赤いマフラー。
まいっか、無いよりは。
笑われそうだけど…
朝はめっきり寒くなった。
まーちゃんに、自分のマフラーを渡した。
『はい!お弁当。いってらっしゃい』
『おう!ありがとな。じゃ』
彼は初の家具屋のバイトへ。
美里は正直、心配でならない。
ケンカしないかな?悪気はないけど、目付き悪いからなぁ~敬語できたっけ??
子供を持っ母親のようだ。
今日から彼女は大学がない、
というよりは寧ろ、辞めたからだ。
何も言わずに。
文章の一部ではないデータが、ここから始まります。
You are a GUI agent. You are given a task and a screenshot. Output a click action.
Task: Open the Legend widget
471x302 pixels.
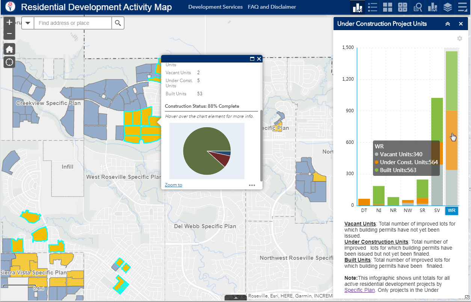(x=372, y=7)
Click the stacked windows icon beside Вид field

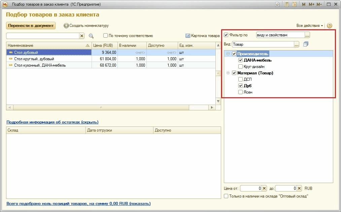coord(306,44)
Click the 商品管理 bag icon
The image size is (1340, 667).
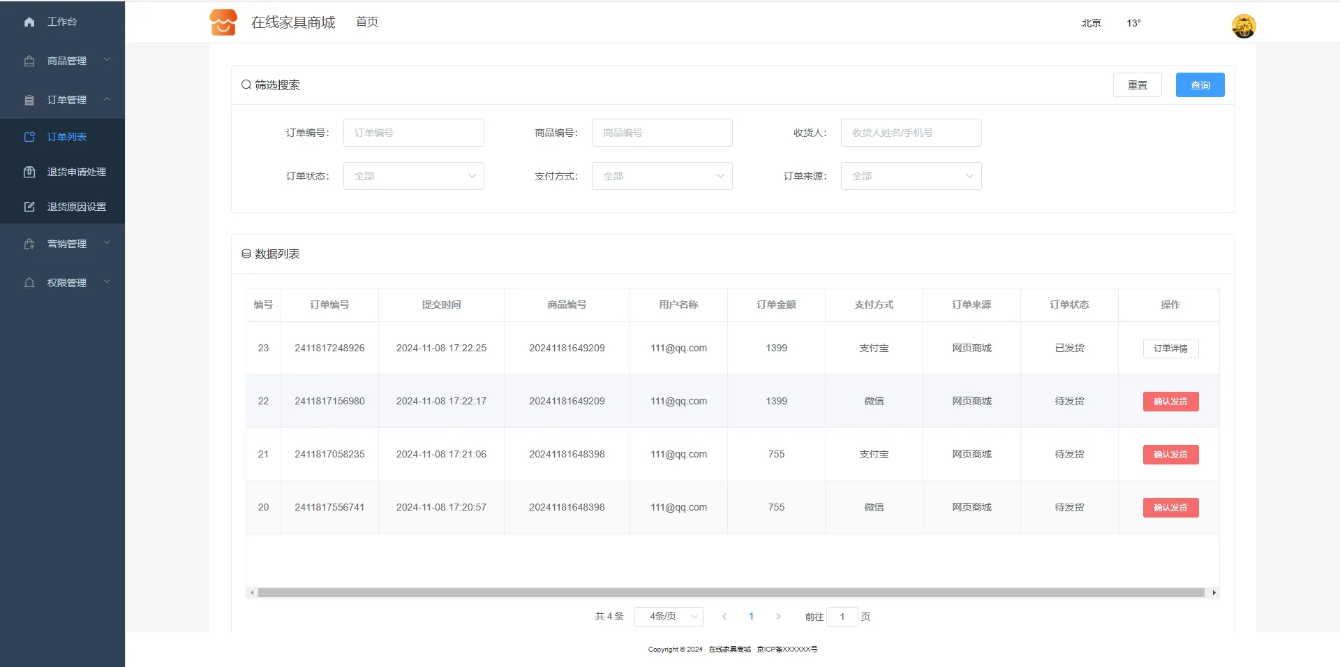(x=29, y=61)
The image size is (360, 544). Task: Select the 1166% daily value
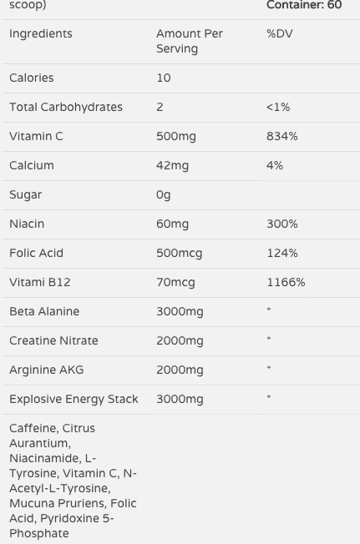click(x=286, y=282)
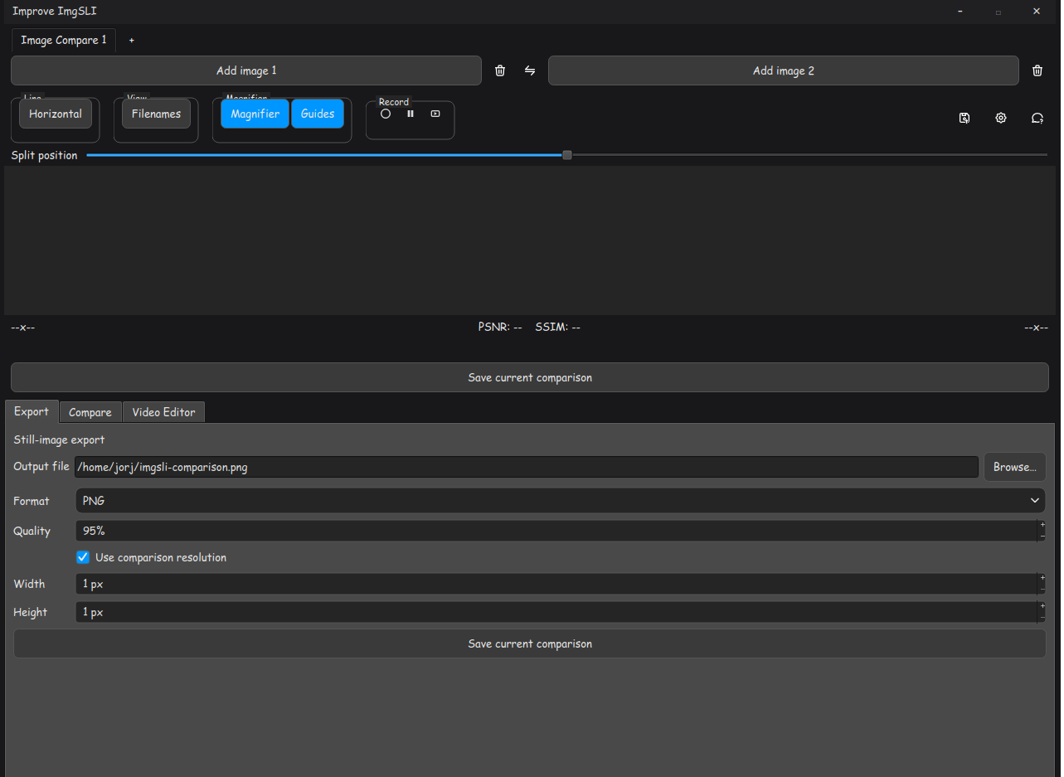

先生はいつ気づくかな?
友達は先生に聞かれてるかな?
美里は先ずは掃除をすることにした。
ブーンブーン、ヒュイーン、ヒュルルル…ん?ヒュルルルって何だ??
もしや壊れてる??ん~まっいっか。
彼女は悩むと大概、まいっか?で済ませてしまう。掃除が終わると近所を散策することにした。考えたら、いつもトラック置き場、助兄ちゃんち、ラーメン屋、コンビニしか知らない。街を全然、知らない。
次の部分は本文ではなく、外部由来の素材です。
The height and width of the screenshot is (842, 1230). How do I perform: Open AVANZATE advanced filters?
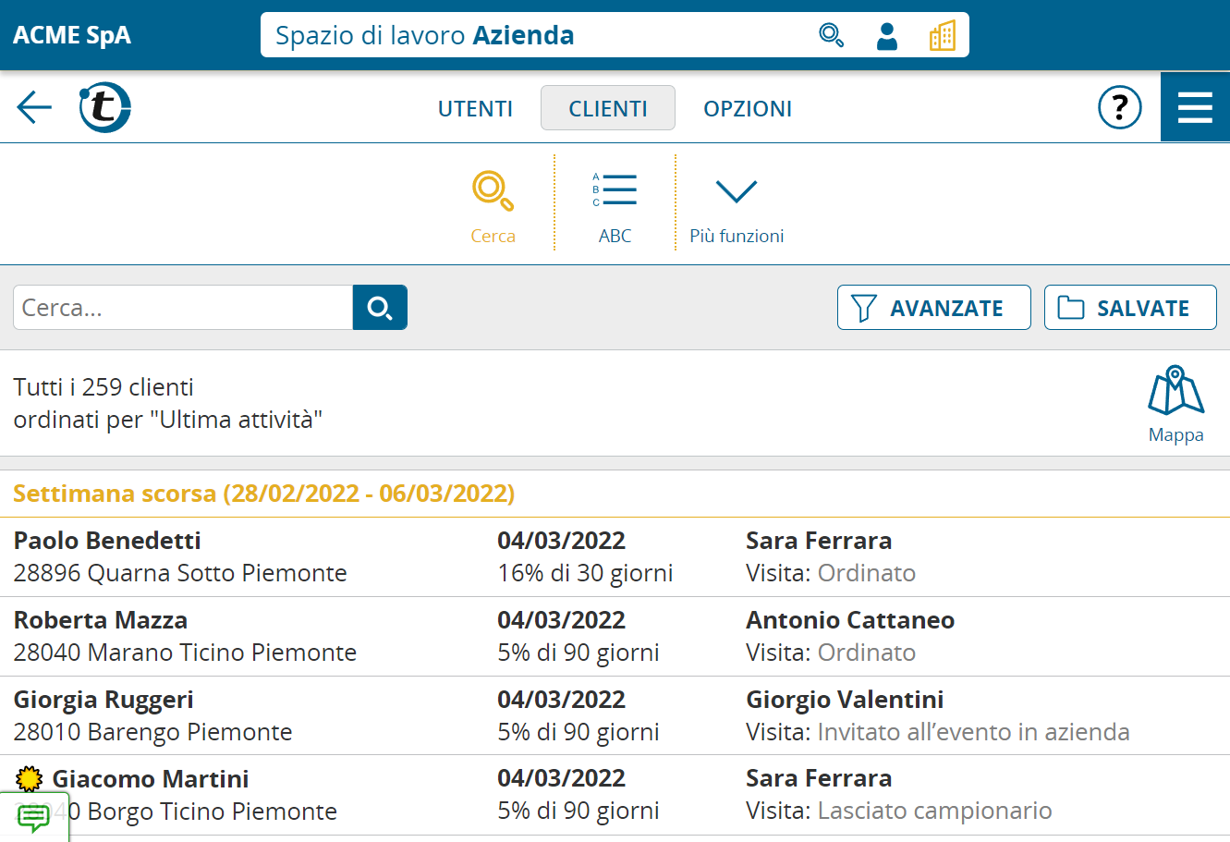pyautogui.click(x=933, y=308)
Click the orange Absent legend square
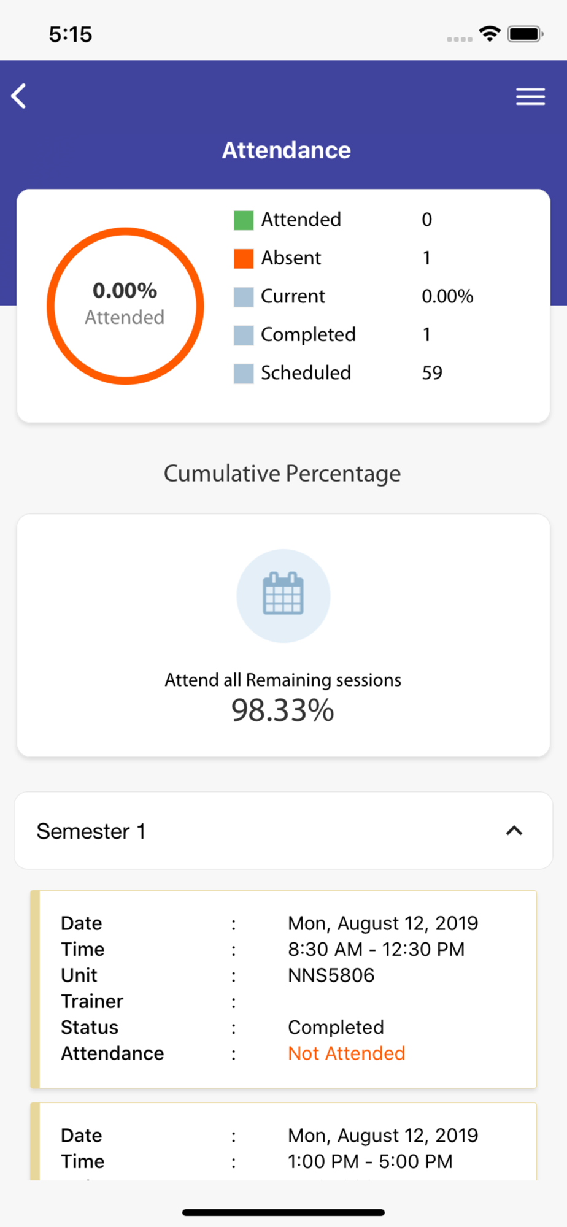 tap(244, 258)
土地勘が無い美里は、散策することにした。ただ、問題は方向音痴。自分でも自覚しているので、今日は駅までの往復とラーメン屋までの往復にしようと決めた。
全て直線の距離。
駅に向かう道に、花が手向けられていた。
そう…ここが…事故現場。
まだ一週間も経っていないのに、
1ヶ月経ったかのように感じる。
私も花を買わなきゃ。何処に行けば?
また歩みを進める。看板がある。
縁日があるんだ。今度。いつまでもくよくよしていても亡くなった人は戻らない。
自分はなにが出来るんだろう?
変な宗教とかしてないけど、
でも生き残れたのには意味がある。
はっきり言ってあの時、もしも
トラックのガラスが割れていたら…
私は電信柱とトラックと車の間に挟まり
即死だろう。でも生きていた。
生かされていた。
だから、辛くても悲しくても
弱音を吐かずに生きてゆくしかない。
亡くなった人の分も。
彼は…助手席に同乗していた。
だから…私達と同じ被害者。
加害者は…運転手のみ。
代わりになれないけど…
その人にも大事な親戚や家族が居る。
歳が離れた弟が居ると聞いた。
考えると苦しい。
その被害者の兄弟を思うと…
当てもなく歩いた。
駅前は栄えている。
歩けない距離ではない。
何とか生活出来そうだな。
帰りにスーパーに寄ると、お仏壇の花が売っていた。綱島は若い人とお年寄りも居る街。温泉が沸いているらしく有名だ。
大通りには看板がある。
美里は夜の食材と共に、花を買った。
一旦、自宅に戻り荷物を置いて、また直ぐに出た。現場に来た。花を手向ける。
拝んでいると
『お姉さん!生きてたのね!!良かったわね』振り返っても誰だか分からない。
『あの~』
『あら、ごめんなさいね。あの日、窓から見てたのよ~近所だから。救急車には男性だけだから、まさか亡くなったのかなと…
大事故でしたでしょ〜』
『そうなんですね…
早朝からご迷惑おかけしました』
『あそこね~これで3度目。
お年寄りは祟りとか言うけど、あの道、
点滅だし直線でしょ~だから、スピード出す車が多くて。大通りに繋がる抜け道なのよ。ほんとに気の毒だったわね~
信号守ってたのに…。現場検証を庭から見てたのよ。見てたと言うか洗濯干してたら
見えちゃってね〜 』
『あの…私、実はこっちに住む事になりましたので、ご近所さんのようで今後ともよろしくお願いします』
『あら、そうなの?うちはあそこ』
指差して教えてくれた。
孤独から少しだけ解放された気がした。
『あの、ちょっとお伺いしたいのですが、ここら辺にお風呂屋さんはありますか?』『あ〜あるわよ~!一番近いのは向こう。看板が出てくるから分かるわよ~』
『はい。ありがとうございます』
『なんか若いのに苦労して大変ね~いくつ?』『19です』
『あら、大学生??
何かしっかりしてると思ってたわ』
昨日で辞めたんです…
と言うか、辞めるつもりで越して来ました…とも言いずらかった。
良い感じのおばさんで、ほっとした。
早速、言われた通りお風呂屋を目指す。
わりと近場にあった。
そっか、風呂桶とかボディーソープとかタオルとか?色々買わなきゃ!
そのまま、100キンに。
これで何とか暮らせる必要最低限は準備した。
自宅に戻り、手帳を開いた。
赤で丸をした。
命日を忘れないように。
たとえ顔を知らない誰かでも。
一生、忘れないように。
忘れてはいけない。絶対に。
同じ被害者の家族のためにも。
この日は必ず、あの場所に…
私が死ぬまで手を合わせにくる。